Detroit’s collapse reveals the awful dystopia the US is becoming
July 20, 2013
The big question is whether Detroit’s bankruptcy and likely further decline is a fluke or whether it tells us something about the dystopia that the United States is becoming. It seems to me that the city’s problems are the difficulties of the country as a whole, especially the issues of deindustrialization, robotification, structural unemployment, the rise of the 1% in gated communities, and the racial divide. The mayor has called on families living in the largely depopulated west of the city to come in toward the center, so that they can be taken care of. It struck me as post-apocalyptic. Sometimes the abandoned neighborhoods accidentally catch fire, and 30 buildings will abruptly go up in smoke.
Detroit had nearly 2 million inhabitants in its heyday, in the 1950s. When I moved to southeast Michigan in 1984, the city still had over a million. I remember that at the time of the 1990 census, its leaders were eager to keep the status of a million-person city, since there were extra Federal monies for an urban area of that size, and they counted absolutely everyone they could find. They just barely pulled it off. But in 2000 the city fell below a million. In 2010 it was 714,000 or so. Google thinks it is now 706,000. There is no reason to believe that it won’t shrink on down to almost nothing.
The foremost historian of modern Detroit, Thomas J. Sugrue, has explained the city’s decline. First of all, Detroit grew from 400,000 to 1.84 million from 1910-1950 primarily because of the auto industry and the other industries that fed it (machine tools, spare parts, services, etc.) From 1950 until now, two big things happened to ruin the city with regard to industry. The first was robotification. The automation of many processes in the factories led to fewer workers being needed, and produced unemployment. (It was a trick industrial capitalism played on the African-Americans who flocked to Detroit in the 1940s to escape being sharecroppers in Georgia and elsewhere in the deep South, that by the time they got settled the jobs were beginning to disappear). Then, the auto industry began locating elsewhere, along with its support industries, to save money on labor or production costs or to escape regulation.

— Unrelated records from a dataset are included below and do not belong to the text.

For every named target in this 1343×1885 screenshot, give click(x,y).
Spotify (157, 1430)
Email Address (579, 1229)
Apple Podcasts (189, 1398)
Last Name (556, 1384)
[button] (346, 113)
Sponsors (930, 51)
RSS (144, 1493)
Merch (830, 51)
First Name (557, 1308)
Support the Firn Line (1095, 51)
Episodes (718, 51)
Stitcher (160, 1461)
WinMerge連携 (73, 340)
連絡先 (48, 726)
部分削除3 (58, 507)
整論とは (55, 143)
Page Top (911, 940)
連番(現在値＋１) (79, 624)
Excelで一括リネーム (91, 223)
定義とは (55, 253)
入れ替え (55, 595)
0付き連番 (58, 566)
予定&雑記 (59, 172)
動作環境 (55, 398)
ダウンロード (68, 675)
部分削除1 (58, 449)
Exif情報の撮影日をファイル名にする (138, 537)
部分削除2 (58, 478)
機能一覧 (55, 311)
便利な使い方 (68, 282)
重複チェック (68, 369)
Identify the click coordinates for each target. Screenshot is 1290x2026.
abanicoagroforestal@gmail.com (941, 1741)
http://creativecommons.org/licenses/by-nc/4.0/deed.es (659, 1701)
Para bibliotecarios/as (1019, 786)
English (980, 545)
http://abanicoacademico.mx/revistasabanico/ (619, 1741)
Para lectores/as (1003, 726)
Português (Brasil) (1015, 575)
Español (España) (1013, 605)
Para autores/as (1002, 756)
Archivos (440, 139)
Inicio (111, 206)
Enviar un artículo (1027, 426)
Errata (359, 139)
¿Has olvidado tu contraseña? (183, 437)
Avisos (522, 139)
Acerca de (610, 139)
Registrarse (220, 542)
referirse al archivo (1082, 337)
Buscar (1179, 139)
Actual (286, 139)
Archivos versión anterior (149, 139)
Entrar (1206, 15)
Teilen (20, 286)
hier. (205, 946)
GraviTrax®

The refusal of the white population to allow African-American immigrants to integrate produced a strong racial divide and guaranteed inadequate housing and schools to the latter. Throughout the late 1950s and the 1960s, you had substantial white flight, of which the emigration from the city after the 1967 riots was a continuation. The white middle and business classes took their wealth with them to the suburbs, and so hurt the city’s tax base. That decrease in income came on top of the migration of factories. The fewer taxes the city brought in, the worse its services became, and the more people fled. The black middle class began departing in the 1980s and now is mostly gone.
Other observers have suggested other concomitants of the decline, like poor city planning or the inability to attract foreign immigrants in sufficient numbers. I suspect that the decline of Detroit as a port is important somehow to the story (only one of the four old locks at Sault St. Marie lets big ships come down to the lower Great Lakes and therefore to Detroit any more. A new, big [pdf] modern lock is being built to accommodate larger vessels, but it will be a decade before it opens. Some observers point out that Detroit would make sense as a Midwest hub port for international shipping containers if its harbor was expanded and linked by rail to the cities of the region, but I suspect the new lock at the Soo is a prerequisite.